He was one of the prominent figures in the advancement of Methodism and was always prominent in its councils, both national and local. The writer, once in an eastern City where the general conference of the Methodist Church was being held, attended a session of that interesting assembly. One of the conspicuous members on the floor was pointed out as Governor Evans, who led the delegation from Colorado. At the time, this incident was related of him:
He had settled at Denver in 1862, and having faith in its future, decided, after mature deliberation, the direction the City would take in its growth. He then purchased one hundred and sixty acres at the point where he thought the most benefit would accrue. A friend hearing of his investment and its reason, sought him out, commented on his mistaken rashness in coming to such an unwise decision, and advanced many reasons why the City would grow in exactly the opposite direction. The arguments were so strong that a purchase was made of another one hundred and sixty acres on the side of Denver suggested by his friend; the Governor, however, strong in his faith, clung to his original purchase as well. Friends continued to advise him of his mistakes in these two ventures and he continued to buy where they suggested, until he owned outlying farms on every side of Denver, and the City growing in all directions, his profits were fabulous.
He was conspicuous in establishing the Methodist Episcopal Book Concern and the Northwestern Christian Advocate of Chicago; was one of the original promoters of the Northwestern University at Evanston and the first President of its Board of Trustees in which position he continued for forty-two years. He founded the beautiful City of Evanston, a suburb of Chicago, which was named for him, and he suggested the setting apart of one-fourth of every block in that city as a fund for the University, a movement that resulted in an enormous endowment for that great school; he brought about the purchase of ground in the center of Chicago that grew into millions in value and greatly enriched the University. His contributions to the Church throughout his long, successful and busy life, amounted to hundreds of thousands of dollars in addition to the generous donations made by him to the Denver University located at University Park.

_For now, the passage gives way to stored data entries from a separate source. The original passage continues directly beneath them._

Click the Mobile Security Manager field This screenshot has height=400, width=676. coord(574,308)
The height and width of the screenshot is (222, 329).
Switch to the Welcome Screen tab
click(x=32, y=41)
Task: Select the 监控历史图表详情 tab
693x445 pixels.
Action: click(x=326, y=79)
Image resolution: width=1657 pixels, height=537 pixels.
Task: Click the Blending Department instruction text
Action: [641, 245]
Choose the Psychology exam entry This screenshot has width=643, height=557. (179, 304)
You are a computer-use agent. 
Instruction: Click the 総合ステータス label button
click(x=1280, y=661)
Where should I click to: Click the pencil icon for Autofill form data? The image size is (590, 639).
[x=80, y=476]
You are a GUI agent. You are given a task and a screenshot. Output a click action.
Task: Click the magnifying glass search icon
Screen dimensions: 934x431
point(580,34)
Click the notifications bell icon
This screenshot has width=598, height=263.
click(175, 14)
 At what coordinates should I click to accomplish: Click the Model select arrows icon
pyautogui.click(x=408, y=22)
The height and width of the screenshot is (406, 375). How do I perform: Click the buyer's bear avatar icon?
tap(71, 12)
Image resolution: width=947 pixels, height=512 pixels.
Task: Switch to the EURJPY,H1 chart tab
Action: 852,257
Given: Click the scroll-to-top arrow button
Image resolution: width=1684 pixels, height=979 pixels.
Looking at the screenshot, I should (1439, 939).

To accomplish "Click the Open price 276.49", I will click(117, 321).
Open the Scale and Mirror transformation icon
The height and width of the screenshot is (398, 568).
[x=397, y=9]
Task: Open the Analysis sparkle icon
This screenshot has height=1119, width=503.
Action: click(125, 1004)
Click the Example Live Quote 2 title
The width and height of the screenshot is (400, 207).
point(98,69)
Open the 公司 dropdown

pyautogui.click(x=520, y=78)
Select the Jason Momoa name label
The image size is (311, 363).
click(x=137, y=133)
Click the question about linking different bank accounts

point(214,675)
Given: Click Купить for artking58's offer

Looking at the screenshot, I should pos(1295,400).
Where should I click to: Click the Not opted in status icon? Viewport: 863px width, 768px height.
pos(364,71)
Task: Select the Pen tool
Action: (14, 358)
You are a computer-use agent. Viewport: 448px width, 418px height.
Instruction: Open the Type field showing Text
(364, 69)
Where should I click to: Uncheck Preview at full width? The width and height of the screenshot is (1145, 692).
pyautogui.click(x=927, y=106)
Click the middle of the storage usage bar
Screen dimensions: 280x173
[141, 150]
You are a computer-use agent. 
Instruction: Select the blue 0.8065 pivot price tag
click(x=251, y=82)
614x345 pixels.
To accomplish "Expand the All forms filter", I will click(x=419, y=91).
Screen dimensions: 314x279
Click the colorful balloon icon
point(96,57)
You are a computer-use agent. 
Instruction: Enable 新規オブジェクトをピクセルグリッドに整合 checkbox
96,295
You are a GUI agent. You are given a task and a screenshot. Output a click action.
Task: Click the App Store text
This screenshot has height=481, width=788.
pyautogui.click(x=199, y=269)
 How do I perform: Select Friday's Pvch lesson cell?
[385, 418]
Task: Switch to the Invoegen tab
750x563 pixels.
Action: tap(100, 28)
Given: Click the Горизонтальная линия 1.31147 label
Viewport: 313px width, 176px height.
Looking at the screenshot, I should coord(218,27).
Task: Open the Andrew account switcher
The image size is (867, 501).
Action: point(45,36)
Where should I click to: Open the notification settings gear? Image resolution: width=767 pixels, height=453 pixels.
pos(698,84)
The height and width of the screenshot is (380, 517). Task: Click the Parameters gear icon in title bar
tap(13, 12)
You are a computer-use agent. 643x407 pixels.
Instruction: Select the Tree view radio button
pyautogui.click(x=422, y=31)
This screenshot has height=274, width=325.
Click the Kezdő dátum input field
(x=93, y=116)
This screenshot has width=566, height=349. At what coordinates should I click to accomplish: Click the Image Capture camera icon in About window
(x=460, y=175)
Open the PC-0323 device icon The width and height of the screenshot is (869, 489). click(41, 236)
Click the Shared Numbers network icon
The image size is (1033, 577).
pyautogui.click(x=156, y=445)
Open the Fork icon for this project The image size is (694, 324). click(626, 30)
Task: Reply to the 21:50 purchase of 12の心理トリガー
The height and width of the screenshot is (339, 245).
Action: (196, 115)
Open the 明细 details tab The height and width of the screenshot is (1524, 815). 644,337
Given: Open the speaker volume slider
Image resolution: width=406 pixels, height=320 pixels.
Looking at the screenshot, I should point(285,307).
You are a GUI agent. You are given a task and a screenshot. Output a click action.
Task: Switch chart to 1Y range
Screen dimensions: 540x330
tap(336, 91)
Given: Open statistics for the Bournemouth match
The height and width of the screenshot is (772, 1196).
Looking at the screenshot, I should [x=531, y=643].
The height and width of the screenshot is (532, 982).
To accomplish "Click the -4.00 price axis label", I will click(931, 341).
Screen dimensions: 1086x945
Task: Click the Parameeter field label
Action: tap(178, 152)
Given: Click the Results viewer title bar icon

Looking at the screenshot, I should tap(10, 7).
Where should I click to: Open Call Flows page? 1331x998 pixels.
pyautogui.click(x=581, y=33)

A Territory is under the direct control of the Administration at Washington and its officers may be selected from outside its boundaries. President Lincoln in looking for a suitable successor to Governor Gilpin in 1862, centered on John Evans of Chicago, who was such a marked success as a business man. He received the appointment of Governor and gave to Colorado a most excellent administration. He was a leading factor in the building of the Denver-Pacific Railroad from Denver to Cheyenne, our first railroad, and was its President for years. One of his most gigantic undertakings was the building of the railroad up the South Platte River by the way of South Park to Leadville, in which he had the splendid help of Walter Cheesman, General Bela Hughes, J. W. Smith, William Barth, Brown Brothers, General D. C. Dodge and others. It was not easy to build railroads in those days; money was scarce, there was not much business for a railroad when constructed, and in this remote country whose future was not established, bonds were hard to sell. Many a man would have been discouraged by the efforts necessary for the financing of these railroads. Governor Evans worked unceasingly and showed his faith by putting in large sums of his own money, a fact that finally brought these undertakings to a successful consummation. Always he talked and worked for a line to the Gulf from Denver which would mean cheap freight rates and growth for Colorado, and now it has come and more, for we are to connect the Gulf with the far northwest, an ocean to ocean link.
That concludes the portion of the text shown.